急性肝衰竭(ALF)是由炎癥介導(dǎo)的肝細(xì)胞損傷，并伴隨肝細(xì)胞凋亡和壞死的臨床綜合癥[1]，多由肝炎病毒、應(yīng)用肝毒性藥物和肝臟缺血再灌注損傷等病因引起，在臨床上多表現(xiàn)為病情危重、發(fā)展迅速、病死率很高，迄今在臨床上除肝移植外尚沒有特異有效的治療藥物和方法[2]。肝細(xì)胞凋亡是ALF早期一種重要的病理學(xué)表現(xiàn)，如能抑制肝細(xì)胞凋亡，則有望延緩甚至阻斷ALF的病情進(jìn)展[3]。我院院內(nèi)協(xié)定處方清腸利肝方在臨床治療肝衰竭過程中發(fā)揮了重要作用，臨床療效較好，前期研究表明清腸利肝方對ALF小鼠具有保護(hù)作用，然而這種保護(hù)作用是否與其對肝細(xì)胞凋亡的抑制作用有關(guān)尚不清楚。因此，本研究通過建立D-氨基半乳糖聯(lián)合脂多糖誘導(dǎo)的急性肝衰竭小鼠模型，進(jìn)一步探討清腸利肝方對ALF小鼠肝細(xì)胞凋亡的影響，為后續(xù)研究和清腸利肝方的推廣奠定基礎(chǔ)。

1 材料與方法

1.1 實驗動物和試劑 健康C57BL/6雄性小鼠，8～12周齡，重量18～25g，購自軍事醫(yī)學(xué)科學(xué)院，在北京市肝病研究所飼養(yǎng)，實驗前12h和實驗期間禁食，自由飲水。D-氨基半乳糖(D-GalN)，脂多糖(LPS)購自Sigma公司。Cleaved-caspase3和β-actin兔抗鼠單克隆抗體以及辣根過氧化酶(HRP)偶聯(lián)的羊抗兔多克隆抗體均購自美國Cell Signaling公司；增強化學(xué)發(fā)光試劑盒購自美國Santa Cruz公司；蛋白定量試劑盒購自美國Bio-Rad公司。末端轉(zhuǎn)移酶介導(dǎo)的缺口末端標(biāo)記法(TUNEL)染色試劑盒購自美國Roche公司。Caspase3活性檢測試劑盒購自碧云天公司。清腸利肝方購自北京康仁堂藥業(yè)，方劑組成：生地、大黃、厚樸、蒲公英、熾殼。

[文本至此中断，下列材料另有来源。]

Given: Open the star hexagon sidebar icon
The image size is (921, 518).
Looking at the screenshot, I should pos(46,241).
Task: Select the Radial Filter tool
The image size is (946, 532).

1.2 動物分組與模型制備 C57BL/6小鼠腹腔注射D-GalN(700 mg/kg)聯(lián)合LPS(10μg/kg)建立急性肝衰竭模型，清腸利肝方(50mg/kg)在注射D-GalN/LPS之前3d灌胃給藥，1次/日。實驗分組：正常對照組小鼠給予與模型組和干預(yù)組相同劑量、相同處理方式的生理鹽水；急性肝衰竭模型組小鼠腹腔注射D-GalN/LPS；清腸利肝方干預(yù)組小鼠D-GalN/LPS給藥前3d給予清腸利肝方灌胃，1次/日。D-Gal/LPS給藥6h后收集小鼠肝臟組織和血清。

1.3 觀察指標(biāo)

1.3.1 生存率觀察 從D-GalN/LPS干預(yù)小鼠開始計時，精確到小時，觀察造模處理后24小時內(nèi)各組小鼠的生存狀態(tài)(每組10只小鼠)，記錄每只小鼠的死亡時間及造模后24小時各組小鼠的存活數(shù)。繪制生存曲線，進(jìn)行生存分析。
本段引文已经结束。